═════ Source text ═════
Welcome to Day 27 of my 100 Days of DSA challenge! Today, I focused on intermediate dynamic programming problems, diving into classic challenges like the longest increasing subsequence, longest common subsequence, and the 0/1 knapsack problem. By applying DP to problems such as coin change and target sum, I strengthened my problem-solving skills and deepened my understanding of this powerful technique.
Check out my GitHub repository for all the solutions and progress updates at: 100 Days of DSA
Let’s dive into the solutions! 🚀
1. Longest Increasing Subsequence Problem
This program calculates the length of the longest increasing subsequence (LIS) in a given array using dynamic programming. It maintains an array dp, where each element dp[i] stores the length of the longest increasing subsequence that ends at index i. The program iterates through each element and compares it with all previous elements to check if a subsequence can be extended. The final result is the maximum value in the dp array, which represents the length of the LIS.
Code:
#include <iostream>
#include <climits>
#include <cstring>
using namespace std;
#define MAX 1000 // Maximum size of the array
// Function to find the length of the longest increasing subsequence
int longest_increasing_subsequence(int arr[], int n) {
int dp[MAX]; // Array to store the length of LIS ending at each index
memset(dp, 0, sizeof(dp)); // Initialize dp array with 0
// Initialize the dp array where each element is at least an LIS of length 1
for (int i = 0; i < n; i++) {
dp[i] = 1;
}
// Fill the dp array using the LIS property
for (int i = 1; i < n; i++) {
for (int j = 0; j < i; j++) {
if (arr[i] > arr[j]) {
dp[i] = max(dp[i], dp[j] + 1);
}
}
}
// Find the maximum value in dp, which represents the length of the longest increasing subsequence
int lis_length = 0;
for (int i = 0; i < n; i++) {
lis_length = max(lis_length, dp[i]);
}
return lis_length;
}
int main() {
int arr[] = {10, 22, 9, 33, 21, 50, 41, 60, 80};
int n = sizeof(arr) / sizeof(arr[0]);
cout << "Length of Longest Increasing Subsequence: " << longest_increasing_subsequence(arr, n) << endl;
return 0;
}
Output:
2. Longest Common Subsequence Problem
This program calculates the length of the longest common subsequence (LCS) between two given strings using dynamic programming. It creates a 2D array dp to store the lengths of LCS for substrings of the two input strings. The array is filled based on whether characters in the strings match, and the result for the full strings is stored in dp[m][n].
═════ Records supplied ═════
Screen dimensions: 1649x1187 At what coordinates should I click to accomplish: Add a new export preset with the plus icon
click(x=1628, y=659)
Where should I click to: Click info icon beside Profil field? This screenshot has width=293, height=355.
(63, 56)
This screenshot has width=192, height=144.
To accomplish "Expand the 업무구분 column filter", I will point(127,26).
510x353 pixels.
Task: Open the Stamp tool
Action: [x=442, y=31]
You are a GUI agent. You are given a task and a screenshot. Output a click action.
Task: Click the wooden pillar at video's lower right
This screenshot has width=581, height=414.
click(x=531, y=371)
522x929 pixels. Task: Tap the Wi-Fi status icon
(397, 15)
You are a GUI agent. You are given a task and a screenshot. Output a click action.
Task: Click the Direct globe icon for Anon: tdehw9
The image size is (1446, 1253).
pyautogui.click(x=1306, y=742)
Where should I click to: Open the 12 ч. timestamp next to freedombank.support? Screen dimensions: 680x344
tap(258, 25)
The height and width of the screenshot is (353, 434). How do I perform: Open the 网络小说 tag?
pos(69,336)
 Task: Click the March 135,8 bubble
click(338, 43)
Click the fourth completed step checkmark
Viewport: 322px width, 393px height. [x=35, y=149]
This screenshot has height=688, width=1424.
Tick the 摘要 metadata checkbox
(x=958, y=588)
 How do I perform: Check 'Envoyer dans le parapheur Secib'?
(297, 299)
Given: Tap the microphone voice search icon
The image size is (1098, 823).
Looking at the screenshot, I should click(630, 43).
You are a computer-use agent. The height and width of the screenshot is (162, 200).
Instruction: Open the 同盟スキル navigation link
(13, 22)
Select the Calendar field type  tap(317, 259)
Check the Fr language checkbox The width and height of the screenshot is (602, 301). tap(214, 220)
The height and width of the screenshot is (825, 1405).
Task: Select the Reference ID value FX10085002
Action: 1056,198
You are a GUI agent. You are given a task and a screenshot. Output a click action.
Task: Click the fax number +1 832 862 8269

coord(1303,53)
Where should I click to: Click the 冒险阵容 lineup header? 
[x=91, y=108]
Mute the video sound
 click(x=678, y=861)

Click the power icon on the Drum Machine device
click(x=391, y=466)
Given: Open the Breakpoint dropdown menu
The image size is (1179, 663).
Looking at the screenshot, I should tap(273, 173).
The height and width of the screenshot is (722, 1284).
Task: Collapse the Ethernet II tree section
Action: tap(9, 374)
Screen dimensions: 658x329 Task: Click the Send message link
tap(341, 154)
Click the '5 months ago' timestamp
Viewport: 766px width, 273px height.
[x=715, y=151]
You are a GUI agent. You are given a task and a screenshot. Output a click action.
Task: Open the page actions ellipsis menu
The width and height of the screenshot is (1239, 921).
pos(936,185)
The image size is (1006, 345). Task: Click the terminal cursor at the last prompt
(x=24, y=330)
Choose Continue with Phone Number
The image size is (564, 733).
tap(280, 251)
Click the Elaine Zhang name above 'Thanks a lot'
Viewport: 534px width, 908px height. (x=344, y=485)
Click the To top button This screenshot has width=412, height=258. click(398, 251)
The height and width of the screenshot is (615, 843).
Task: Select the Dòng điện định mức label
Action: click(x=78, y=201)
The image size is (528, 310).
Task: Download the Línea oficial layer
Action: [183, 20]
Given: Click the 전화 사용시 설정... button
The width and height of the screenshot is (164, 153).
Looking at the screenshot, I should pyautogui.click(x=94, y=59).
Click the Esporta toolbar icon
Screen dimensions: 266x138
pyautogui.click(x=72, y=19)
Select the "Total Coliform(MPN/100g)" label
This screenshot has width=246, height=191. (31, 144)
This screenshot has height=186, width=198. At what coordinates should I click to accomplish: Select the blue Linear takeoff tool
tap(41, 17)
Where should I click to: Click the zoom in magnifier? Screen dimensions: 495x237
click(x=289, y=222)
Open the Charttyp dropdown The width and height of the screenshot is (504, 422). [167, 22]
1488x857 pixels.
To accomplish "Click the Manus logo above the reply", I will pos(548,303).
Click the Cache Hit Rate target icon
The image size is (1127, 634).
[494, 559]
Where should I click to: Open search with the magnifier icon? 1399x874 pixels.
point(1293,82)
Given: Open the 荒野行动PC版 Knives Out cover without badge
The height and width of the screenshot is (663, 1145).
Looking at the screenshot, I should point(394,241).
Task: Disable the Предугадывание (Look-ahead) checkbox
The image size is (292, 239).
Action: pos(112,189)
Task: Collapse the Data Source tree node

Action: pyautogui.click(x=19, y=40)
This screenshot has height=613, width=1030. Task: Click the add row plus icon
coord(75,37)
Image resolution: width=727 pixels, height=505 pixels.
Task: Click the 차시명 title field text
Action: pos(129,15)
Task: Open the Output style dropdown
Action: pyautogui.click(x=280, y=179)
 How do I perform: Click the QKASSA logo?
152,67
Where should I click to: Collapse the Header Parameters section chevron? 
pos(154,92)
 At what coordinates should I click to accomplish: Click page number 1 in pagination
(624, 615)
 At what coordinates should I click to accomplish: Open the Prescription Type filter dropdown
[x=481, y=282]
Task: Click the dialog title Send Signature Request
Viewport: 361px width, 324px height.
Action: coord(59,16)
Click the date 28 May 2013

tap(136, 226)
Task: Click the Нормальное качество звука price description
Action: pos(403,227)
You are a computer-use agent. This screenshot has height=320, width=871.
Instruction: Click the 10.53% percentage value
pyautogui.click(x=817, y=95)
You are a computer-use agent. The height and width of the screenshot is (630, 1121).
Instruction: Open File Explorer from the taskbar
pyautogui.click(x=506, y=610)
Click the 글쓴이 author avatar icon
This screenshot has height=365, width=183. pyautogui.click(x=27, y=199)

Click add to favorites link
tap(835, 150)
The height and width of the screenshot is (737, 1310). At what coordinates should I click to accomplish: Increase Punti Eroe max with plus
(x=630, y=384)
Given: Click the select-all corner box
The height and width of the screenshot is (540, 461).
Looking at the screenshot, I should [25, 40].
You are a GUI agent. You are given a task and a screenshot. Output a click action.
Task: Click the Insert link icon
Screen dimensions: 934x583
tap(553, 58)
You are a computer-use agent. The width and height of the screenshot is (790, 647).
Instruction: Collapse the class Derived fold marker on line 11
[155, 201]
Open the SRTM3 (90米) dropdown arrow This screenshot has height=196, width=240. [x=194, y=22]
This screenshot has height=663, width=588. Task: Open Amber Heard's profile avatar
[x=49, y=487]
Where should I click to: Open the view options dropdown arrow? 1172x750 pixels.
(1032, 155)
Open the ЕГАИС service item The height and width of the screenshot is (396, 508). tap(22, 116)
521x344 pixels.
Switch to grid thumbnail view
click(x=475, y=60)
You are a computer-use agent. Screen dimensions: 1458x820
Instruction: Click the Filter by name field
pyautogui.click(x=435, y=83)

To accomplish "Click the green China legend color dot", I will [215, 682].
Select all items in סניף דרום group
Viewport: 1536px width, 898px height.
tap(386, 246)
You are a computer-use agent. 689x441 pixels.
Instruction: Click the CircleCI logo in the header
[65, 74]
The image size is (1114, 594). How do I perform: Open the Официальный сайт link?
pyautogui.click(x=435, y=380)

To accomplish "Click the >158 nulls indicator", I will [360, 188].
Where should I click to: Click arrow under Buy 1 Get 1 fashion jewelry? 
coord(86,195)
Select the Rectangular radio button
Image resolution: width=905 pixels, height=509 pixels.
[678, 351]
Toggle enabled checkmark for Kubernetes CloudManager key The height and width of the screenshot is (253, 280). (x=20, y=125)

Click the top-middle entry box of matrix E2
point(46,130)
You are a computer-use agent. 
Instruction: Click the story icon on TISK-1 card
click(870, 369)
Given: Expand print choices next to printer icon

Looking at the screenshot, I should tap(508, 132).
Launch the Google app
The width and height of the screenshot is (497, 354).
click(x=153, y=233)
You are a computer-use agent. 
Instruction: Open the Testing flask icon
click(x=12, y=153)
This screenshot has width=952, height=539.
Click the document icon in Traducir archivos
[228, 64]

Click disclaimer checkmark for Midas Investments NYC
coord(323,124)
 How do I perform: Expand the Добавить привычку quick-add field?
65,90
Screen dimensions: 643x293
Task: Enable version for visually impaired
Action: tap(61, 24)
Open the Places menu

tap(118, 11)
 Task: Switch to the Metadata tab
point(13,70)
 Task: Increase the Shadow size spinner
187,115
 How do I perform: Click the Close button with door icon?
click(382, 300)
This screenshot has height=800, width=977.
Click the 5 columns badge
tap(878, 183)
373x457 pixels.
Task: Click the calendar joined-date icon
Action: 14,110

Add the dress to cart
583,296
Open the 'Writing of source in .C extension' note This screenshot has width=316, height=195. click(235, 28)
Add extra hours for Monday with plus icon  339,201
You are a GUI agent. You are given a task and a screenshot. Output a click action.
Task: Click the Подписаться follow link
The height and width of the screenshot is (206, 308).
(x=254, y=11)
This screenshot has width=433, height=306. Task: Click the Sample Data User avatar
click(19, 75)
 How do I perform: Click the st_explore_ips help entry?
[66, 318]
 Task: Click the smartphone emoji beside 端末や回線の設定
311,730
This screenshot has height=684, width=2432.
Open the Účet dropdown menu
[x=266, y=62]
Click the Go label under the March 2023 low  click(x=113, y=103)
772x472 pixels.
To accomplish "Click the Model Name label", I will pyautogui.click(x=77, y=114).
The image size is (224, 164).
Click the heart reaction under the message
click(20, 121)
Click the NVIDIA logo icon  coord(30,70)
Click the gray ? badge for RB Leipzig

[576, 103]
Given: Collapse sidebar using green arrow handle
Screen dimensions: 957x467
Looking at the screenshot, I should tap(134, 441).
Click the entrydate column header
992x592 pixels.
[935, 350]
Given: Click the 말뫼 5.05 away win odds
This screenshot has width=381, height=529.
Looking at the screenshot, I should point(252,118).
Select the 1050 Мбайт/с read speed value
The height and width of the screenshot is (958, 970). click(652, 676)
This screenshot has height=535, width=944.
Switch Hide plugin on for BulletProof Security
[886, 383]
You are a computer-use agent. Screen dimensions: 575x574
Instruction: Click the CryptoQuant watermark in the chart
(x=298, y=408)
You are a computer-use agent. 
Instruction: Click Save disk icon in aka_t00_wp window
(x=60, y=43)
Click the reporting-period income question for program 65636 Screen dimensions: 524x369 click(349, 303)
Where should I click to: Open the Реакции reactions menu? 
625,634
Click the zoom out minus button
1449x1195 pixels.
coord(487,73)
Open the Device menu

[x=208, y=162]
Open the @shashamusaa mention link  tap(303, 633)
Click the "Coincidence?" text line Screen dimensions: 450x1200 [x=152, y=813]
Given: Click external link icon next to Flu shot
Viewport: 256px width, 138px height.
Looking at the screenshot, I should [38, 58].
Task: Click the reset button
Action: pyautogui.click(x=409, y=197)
═════
» Task instructions:
**a)** In the dynamic programming post, what does each element dp[i] store in the longest increasing subsequence program?
**b)** Continue the dynamic programming post from its last sentence.
These records have no connection to the dynamic programming post.

» Answer list:
**a)** The length of the longest increasing subsequence that ends at index i.

**b)**
Code:
#include <iostream>
#include <cstring>
using namespace std;
#define MAX 1000 // Maximum size for the strings
// Function to find the length of the longest common subsequence
int longest_common_subsequence(char str1[], char str2[], int m, int n) {
int dp[MAX][MAX]; // 2D array to store the lengths of LCS
// Initialize the dp array with 0
for (int i = 0; i <= m; i++) {
for (int j = 0; j <= n; j++) {
dp[i][j] = 0;
}
}
// Fill the dp array
for (int i = 1; i <= m; i++) {
for (int j = 1; j <= n; j++) {
if (str1[i - 1] == str2[j - 1]) {
// If characters match, increment the length of LCS by 1
dp[i][j] = dp[i - 1][j - 1] + 1;
} else {
// Otherwise, take the maximum of the previous values
dp[i][j] = max(dp[i - 1][j], dp[i][j - 1]);
}
}
}
// The length of the longest common subsequence is stored in dp[m][n]
return dp[m][n];
}
int main() {
char str1[] = "ABCBDAB";
char str2[] = "BDCABB";
int m = strlen(str1);
int n = strlen(str2);
cout << "Length of Longest Common Subsequence: " << longest_common_subsequence(str1, str2, m, n) << endl;
return 0;
}
Output:
3. 0/1 Knapsack Problem
This program solves the 0/1 Knapsack Problem using dynamic programming. It creates a 2D table dp where each cell dp[i][w] represents the maximum value that can be achieved using the first i items with a knapsack capacity of w. It iteratively computes values by deciding whether to include or exclude each item based on its weight and value.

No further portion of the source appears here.